----- Textabschnitt

1. Ausgangsproblematik

Die Zahl von Menschen, die ohne Trauschein zusammenleben und gemeinsame Kinder haben, steigt. Äußerlich sind häufig keine Unterschiede in der Lebensführung zu verheirateten Paaren zu erkennen. Das Zusammenleben in einem gemeinsamen Haushalt führt in der Realität zu einer Wohn- und Wirtschaftsgemeinschaft. Vielfach bestreiten die Lebenspartner die gemeinsame Lebensführung „aus einem Topf“. Das ist vor allem der Fall, wenn gemeinsame (jüngere) Kinder vorhanden sind und ein Partner zugunsten der Haushaltsführung und persönlichen Kinderbetreuung auf eine Erwerbstätigkeit ganz oder teilweise verzichtet.

 

Antragsteller (Ast) ist der Sozialhilfeträger. Antragsgegner (Ag) ist der Sohn des 1941 geborenen V. Seit Anfang 2010 wird V von einem Pflegedienst in der eigenen Wohnung betreut und versorgt. Die hierfür anfallenden Kosten kann V nicht selbst decken. Er bezieht deshalb laufende Sozialhilfe nach §§ 61 ff. SGB XII. Der Ast begehrt vom Ag aus übergegangenem Recht (§ 94 Abs. 1 SGB XII) ab Januar 2012 rückständigen und laufenden Elternunterhalt. Der Ag lebt seit 2007 in einer nichtehelichen Lebensgemeinschaft. Aus dieser ist eine 2008 geborene Tochter hervorgegangen. Die Lebensgefährtin des Ag ist geschieden. Ihre beiden aus der früheren Ehe stammenden minderjährigen Kinder leben im gemeinsamen Haushalt. Die Betreuung aller Kinder erfolgt durch die Lebensgefährtin.

 

Auf der Grundlage eines bereinigten Monatseinkommens von rund 2.148 EUR (2012) bzw. 2.235 EUR (2013) hat das Amtsgericht den Ag zur Zahlung von Elternunterhalt verpflichtet. Auf die Beschwerde des Ag hat das OLG den geschuldeten Elternunterhalt für die Vergangenheit auf insgesamt 9.569 EUR und ab Dezember 2014 auf monatlich 271 EUR begrenzt. Dagegen wendet sich der Ag mit der zugelassenen Rechtsbeschwerde. Er beruft sich auf den Familienselbstbehalt und wendet seine Leistungsunfähigkeit ein.

 

2. Grundlagen des Familienselbstbehalts

Der Familienselbstbehalt bemisst sich seit dem 1.1.15 auf mindestens (1.800 EUR + 1.440 EUR =) 3.240 EUR. Im hier relevanten Jahr 2012 lag er bei mindestens (1.500 EUR + 1.200 EUR =) 2.700 EUR und in den Jahren 2013 und 2014 bei mindestens (1.600 EUR + 1.280 EUR =) 2.880 EUR.

----------
----- Ausgelesene Daten

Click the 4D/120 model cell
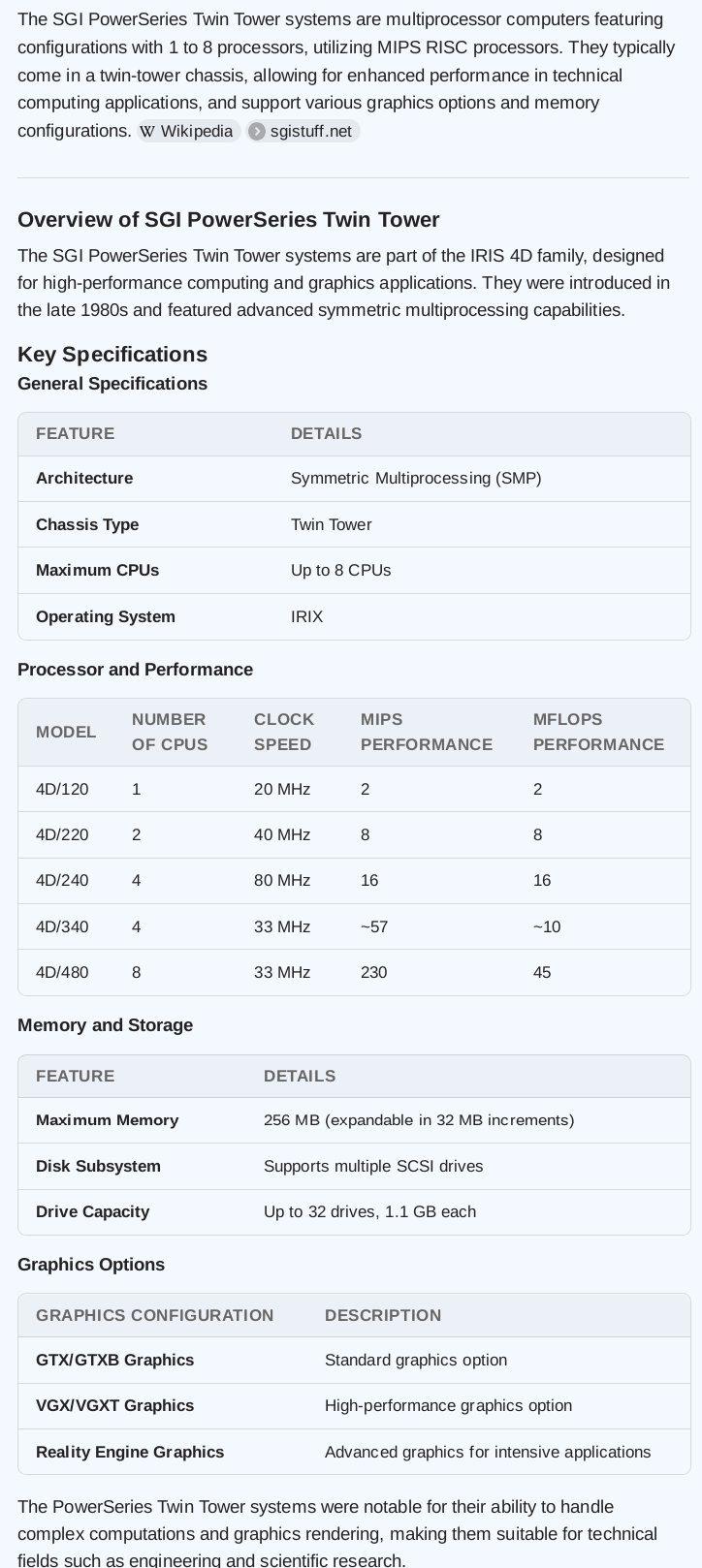Viewport: 702px width, 1568px height. pyautogui.click(x=62, y=789)
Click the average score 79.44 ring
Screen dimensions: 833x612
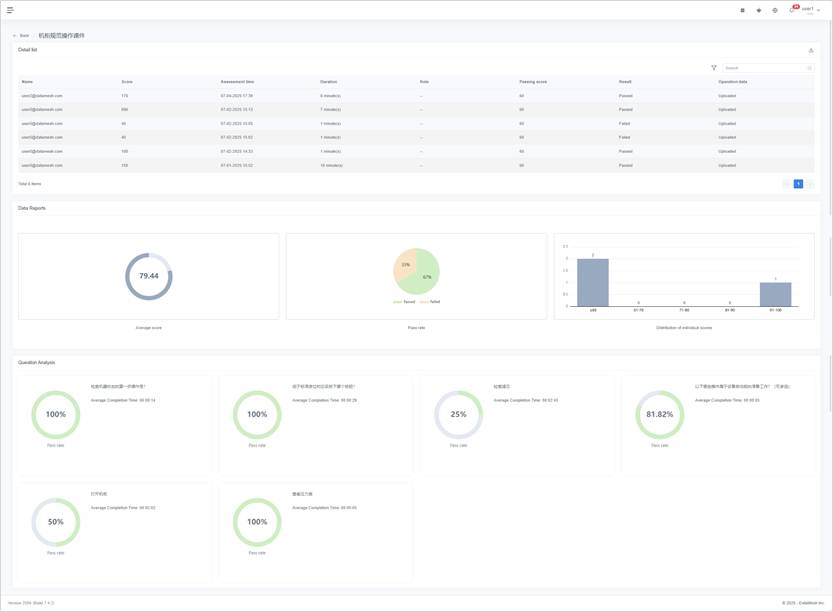point(149,276)
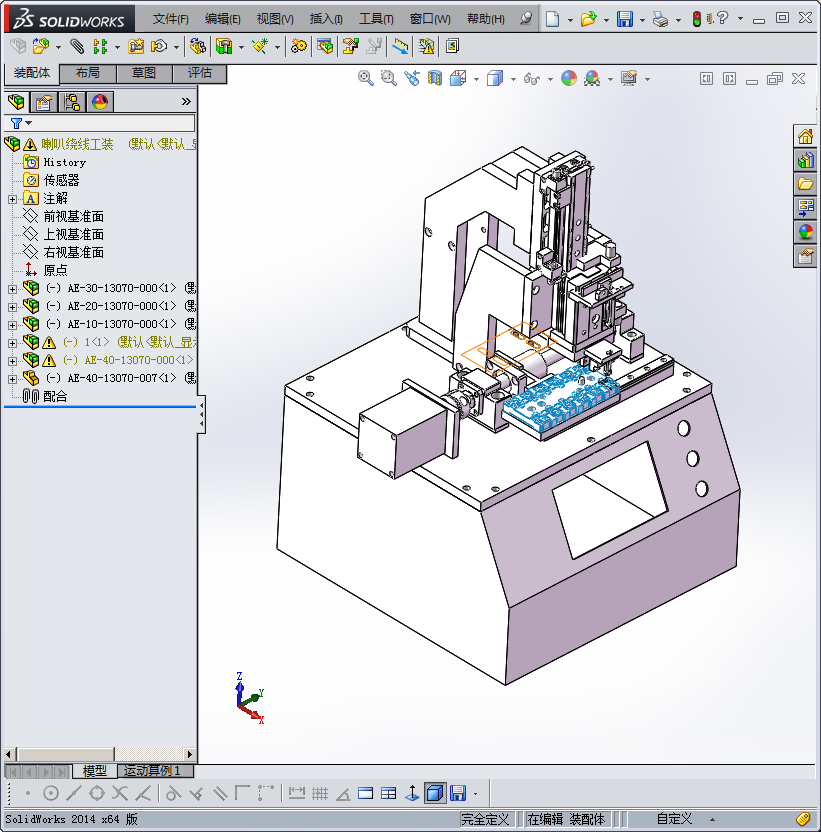Viewport: 821px width, 832px height.
Task: Select the 前视基准面 plane in tree
Action: coord(73,216)
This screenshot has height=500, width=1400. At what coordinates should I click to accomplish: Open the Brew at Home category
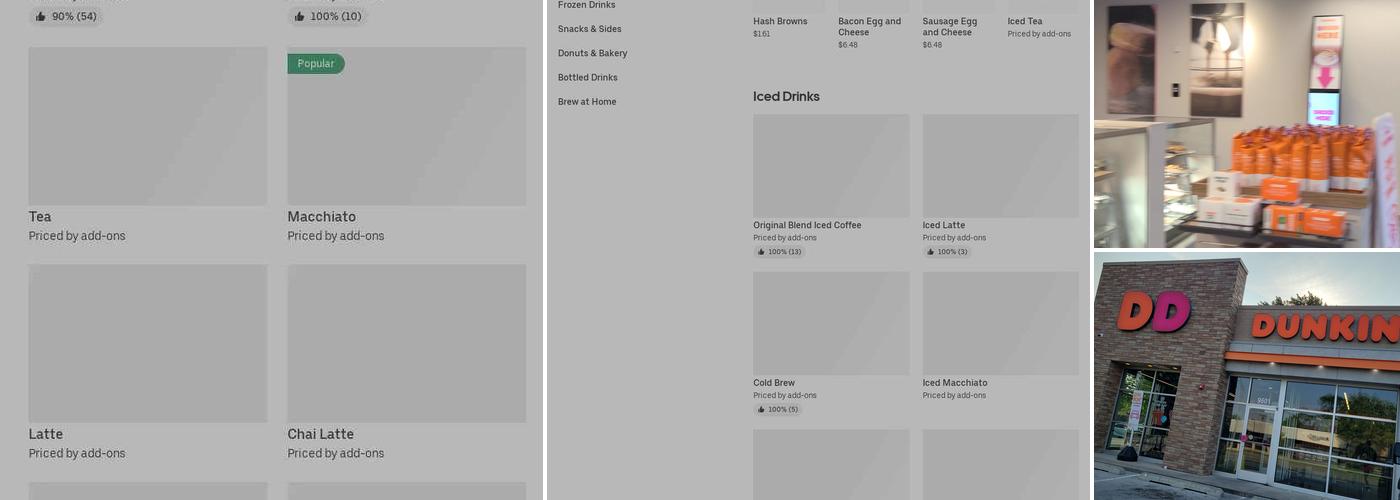pyautogui.click(x=587, y=102)
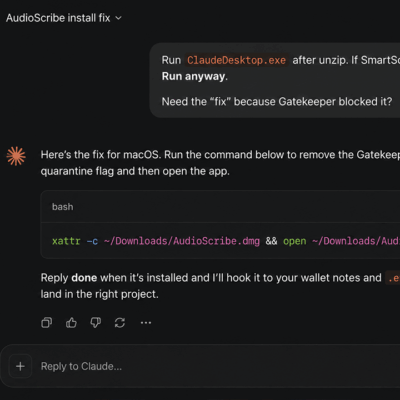Click the -c flag in the command
The height and width of the screenshot is (400, 400).
pyautogui.click(x=92, y=241)
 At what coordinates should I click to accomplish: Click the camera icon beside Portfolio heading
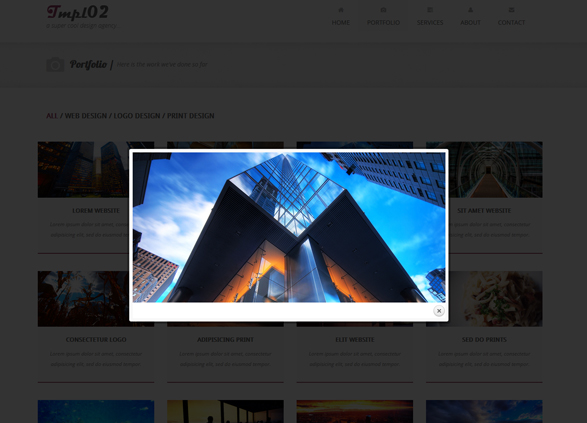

----------

Aufgaben
1. Nennen Sie jede Jahreszahl, die im Textabschnitt zum Elternunterhalt vierstellig ausgeschrieben vorkommt, jeweils nur einmal.
2. Schreiben Sie den Textabschnitt zum Elternunterhalt im Anschluss an seinen letzten Satz weiter.

Lösungen
1. 1941, 2010, 2012, 2007, 2008, 2013, 2014

2.
Familienselbstbehalt zuzubilligen beruht auf der Prämisse, dass das zum Elternunterhalt verpflichtete Kind verheiratet ist, die Ehegatten zusammenleben und sich wechselseitig Unterhalt schulden. Der einander geschuldete Ehegattenunterhalt ist gemäß § 1609 Nr. 2 BGB gegenüber dem Elternunterhalt (§ 1609 Nr. 6 BGB) vorrangig. Allerdings kann der eigene angemessene Unterhaltsbedarf (§ 1603 Abs. 1 BGB) des pflichtigen Kinds nicht losgelöst vom vorhandenen Familieneinkommen bestimmt werden.

 

Deshalb billigt es der BGH dem verheirateten Unterhaltspflichtigen einen Familienselbstbehalt zu belassen, der sich bei einem Familieneinkommen der Eheleute, das ihren Mindestselbstbehalt übersteigt, in Höhe der Hälfte dieser Differenz auf einen sog. individuellen Familienselbstbehalt erhöht.

 

  • Beispiel

Das unterhaltspflichtige Kind erzielt ein bereinigtes Monatseinkommen von 4.000 EUR, sein Ehegatte eines von 1.000 EUR. Das Familieneinkommen beträgt 5.000 EUR, der Familiensockelselbstbehalt ist mit (1.800 EUR + 1.440 EUR =) 3.240 EUR zu bemessen. Nach Abzug dieses Mindestselbstbehalts vom Gesamteinkommen der Eheleute verbleibt ein Betrag von (5.000 EUR -3.240 EUR =) 1.760 EUR.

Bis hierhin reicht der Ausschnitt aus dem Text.